# Fliege alle paar minuten auf den Desktop



## Rexinator (19. November 2011)

Morgen,
also mein Problem ist dass ich wenn ich ein Spiel im Vollbildmodus spiele (komischer weise nur bei einem: "League of Legends") fliege ich alle paar minuten auf den Desktop. Das Spiel schließt sich nicht es wird nur minimalisiert. Bei anderen Spielen (z.B. Call of Duty) kann ich mich mich für ne sec oder zwei nicht mehr bewegen.
Hab schon AnitVir drüber laufen lassen, defragmentiert, treiber neu installiert und auch schon was gegooglet kam aber auch noch auf keinen Treffer....
Beim Surfen passiert auch sowas ähnliches: Wenn ich z.B. bei Facebook was schreibe passiert ab un an mal als ob ich tab drücken würde ich kann dann halt meine Nachricht nich weiter schreiben und muss erst nochmal in den Chat klicken....
Was mir aufgefallen ist, ist wenn das passiert pop in der Taskleiste ein programm auf von dem das icon iwie wie n graues zahnrad oder eine graue blase aus.... ich kann das nicht wirklich definieren weil das wirklich nur ganz kurz aufpopt...
Ich hab Win7 Ultimate 64 Bit (6.1 Build 7601)
(Beim schreiben von dem Post ist es auch einmal passiert....)
Ich hoffe mir kann da einer helfen
Gruß 
Edit: Hier is n screen von dem aufpoppenden symbol... hab keine ahnung was das sein soll


----------



## Bratkartoffel (21. November 2011)

Hi,

sieht so als, als würde regelmäßig ein Programm gestartet (kenne das Symbol auch nicht), welches sich in den Vordergrund drängt. Somit werden deine Spiele minimiert und der Cursor springt aus dem Chat von FB.
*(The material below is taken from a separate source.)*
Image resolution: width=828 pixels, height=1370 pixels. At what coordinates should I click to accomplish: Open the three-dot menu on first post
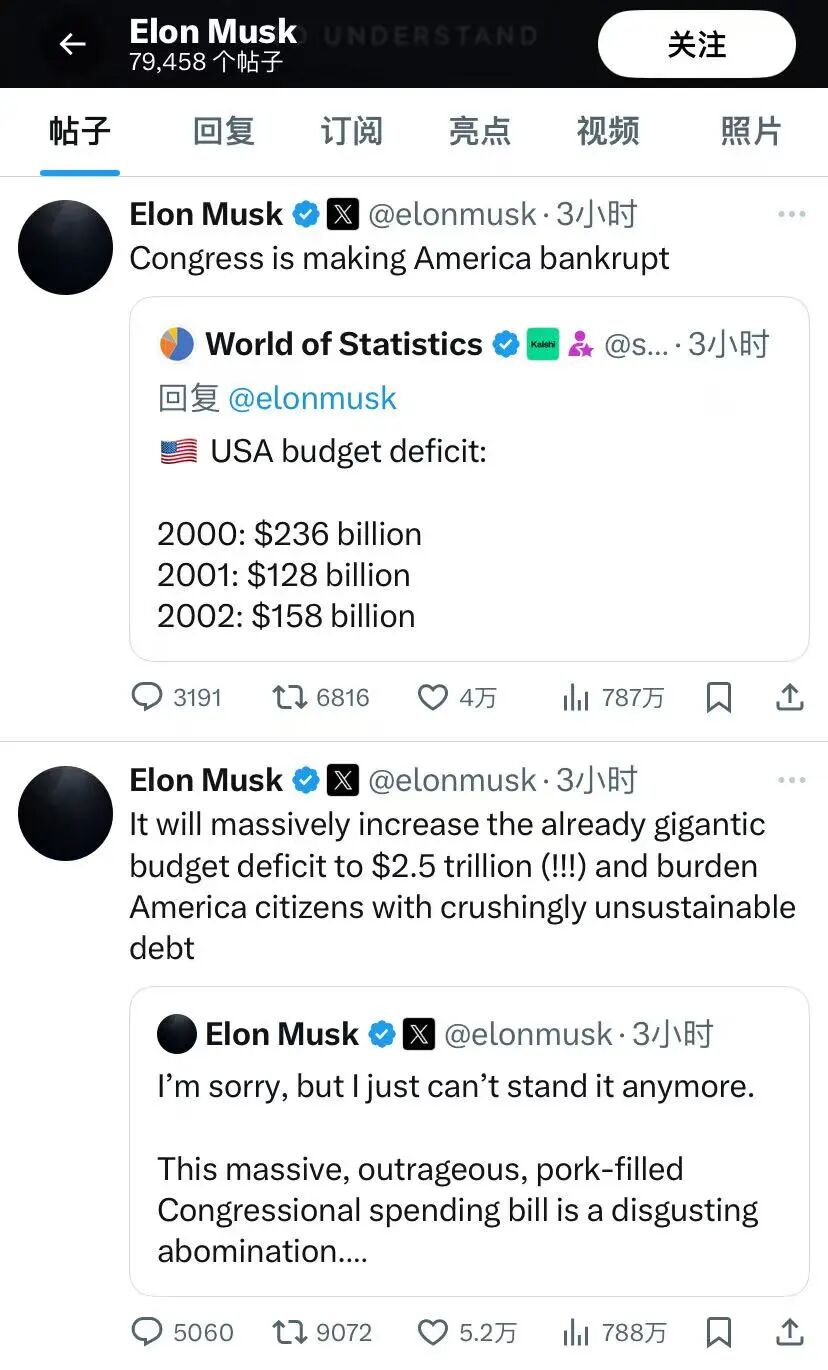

Da du bereits einen Virenscanner laufen hast lassen, fällt der erste Vorschlag von mir schon mal weg  Als nächstes würde ich den Spybot S&D drüber lassen, der entfernt dir hauptsächlich Malware und Spyware. Danach den PC am Besten mal neustarten 

Wenn dein Problem dann immer noch besteht würde ich mit dem Programm "msconfig" den Systemstart ausmisten und alles was du nicht kennst aus dem Autostart entfernen. Danach auch wieder ein Neustart. Wenn du dir nicht sicher bist, was du abhaken kannst, kannst hier auch nen Screenshot posten. das Programm kannst du über den "Ausführen"-Dialog starten, also mit "[Win] + r" und dann "msconfig".

Gruß
BK


----------



## Dr Dau (21. November 2011)

Hallo!

Meinst Du das rechte Symbol?
Irgendwie erkenne ich darauf noch eine Kamera und einen Drucker.
Hast Du solche Geräte angeschlossen und/oder eine interne Kamera (z.b. Webcam)?
Dann würde ich die Geräte mal abklemmen bzw. im Gerätemanager deaktivieren und schauen was passiert.

Wie Bratkartoffel schon gesagt hat, mal den Autostart durchforsten.
Und auch nicht unbedingt notwendige Programme beenden.

Gruss Dr Dau


----------